EE and HTC move beyond mobile
This week both EE and HTC unveiled ambitions to move beyond the mobile market and into connected devices. HTC’s expansion beyond mobile comes as the company lowered its 2015 revenue outlook for Q2, announcing a ‘slow demand for high-end Android devices’. The manufacturer has turned its attention to connected devices in the hope that it will strengthen its mobile offering, with partnerships already secured with a sports and virtual reality brand.
EE announced the launch of the new ‘4GEE Action Cam’ this week, with the network predicting that it will be selling more connected devices than smartphones by 2017. Until now, manufacturers, such as Huawei, HTC and Samsung, have spearheaded the move into connected devices and Internet of Things. All that could be about to change with EE’s CEO Olaf Swantee planning to lead the network race, saying that the network plans to become the ‘first operator in the world to move beyond mobile.’
Apple Pay lands in the UK
Apple announced this week that its mobile payments service, Apple Pay, will be hitting the UK in July. While contactless payments are widely accepted and used, mobile payments have yet to breakthrough in the UK market. However, with a number of well-known retailers, restaurants and businesses planning to support Apple Pay, things could be about to change.

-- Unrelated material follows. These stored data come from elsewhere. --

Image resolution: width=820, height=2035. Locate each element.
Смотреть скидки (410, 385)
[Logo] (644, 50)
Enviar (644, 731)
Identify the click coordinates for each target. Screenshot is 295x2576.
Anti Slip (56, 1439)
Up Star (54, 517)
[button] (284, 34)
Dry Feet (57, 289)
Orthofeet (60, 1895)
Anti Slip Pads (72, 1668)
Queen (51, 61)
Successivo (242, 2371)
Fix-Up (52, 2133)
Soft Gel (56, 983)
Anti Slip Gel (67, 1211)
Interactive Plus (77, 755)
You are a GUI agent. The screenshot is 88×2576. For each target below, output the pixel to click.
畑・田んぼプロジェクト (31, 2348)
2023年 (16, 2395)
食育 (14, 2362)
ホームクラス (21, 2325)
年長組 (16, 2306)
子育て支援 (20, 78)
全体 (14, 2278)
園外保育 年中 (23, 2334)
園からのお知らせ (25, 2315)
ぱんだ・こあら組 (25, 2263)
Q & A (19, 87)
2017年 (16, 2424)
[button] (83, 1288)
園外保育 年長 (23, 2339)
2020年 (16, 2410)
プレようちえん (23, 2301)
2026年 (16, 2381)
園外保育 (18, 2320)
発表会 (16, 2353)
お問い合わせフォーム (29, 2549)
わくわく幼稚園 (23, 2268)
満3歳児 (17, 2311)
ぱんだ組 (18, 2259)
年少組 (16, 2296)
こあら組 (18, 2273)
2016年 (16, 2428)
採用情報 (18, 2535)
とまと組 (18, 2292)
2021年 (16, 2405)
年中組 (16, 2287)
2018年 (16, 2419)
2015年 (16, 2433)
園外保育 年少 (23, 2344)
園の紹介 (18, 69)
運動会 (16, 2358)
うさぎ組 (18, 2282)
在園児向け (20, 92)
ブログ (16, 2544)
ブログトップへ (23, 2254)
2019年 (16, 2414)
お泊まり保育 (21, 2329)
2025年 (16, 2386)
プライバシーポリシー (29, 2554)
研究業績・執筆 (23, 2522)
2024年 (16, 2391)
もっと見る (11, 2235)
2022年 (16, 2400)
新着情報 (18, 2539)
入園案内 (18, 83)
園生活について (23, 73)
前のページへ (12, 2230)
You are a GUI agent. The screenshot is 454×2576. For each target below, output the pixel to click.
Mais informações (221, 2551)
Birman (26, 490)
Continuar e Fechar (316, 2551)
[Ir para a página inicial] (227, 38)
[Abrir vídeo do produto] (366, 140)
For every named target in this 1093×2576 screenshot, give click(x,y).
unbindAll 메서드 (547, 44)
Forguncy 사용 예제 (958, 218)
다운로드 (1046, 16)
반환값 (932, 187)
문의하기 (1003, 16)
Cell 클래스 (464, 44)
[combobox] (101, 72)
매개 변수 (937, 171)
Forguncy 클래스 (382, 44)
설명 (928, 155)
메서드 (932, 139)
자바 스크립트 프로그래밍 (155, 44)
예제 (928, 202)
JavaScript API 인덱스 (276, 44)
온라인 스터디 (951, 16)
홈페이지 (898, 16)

Apple and Google’s mobile payment systems have gained traction in the US and Apple Pay’s launch will be a popularity test of mobile payments in the UK. With Android Pay recently launched stateside, Apple Pay’s UK debut could create a platform to make tapping a phone more commonplace than tapping a bank card.
Ofcom talks tough
Ofcom flexed its regulatory muscle this week, implementing a number of measures to challenge the mobile and broadband providers and empower customers, making it easier to switch if they are unhappy with the provider. Ofcom’s new chief executive, Sharon White stepped into Ed Richard’s shoes by putting the heat on the industry by demanding clearer contracts and improved customer service.
White entered into her role claiming that a ‘lighter touch’ must be taken towards the telecoms sector, however the gloves appeared to come off as she slammed providers for not having the consumers best interests, saying an intervention is necessary. Her comments have removed any doubt as to how she plans to lead the regulator, securing her tough stance by warning that she will ‘set the bar high.’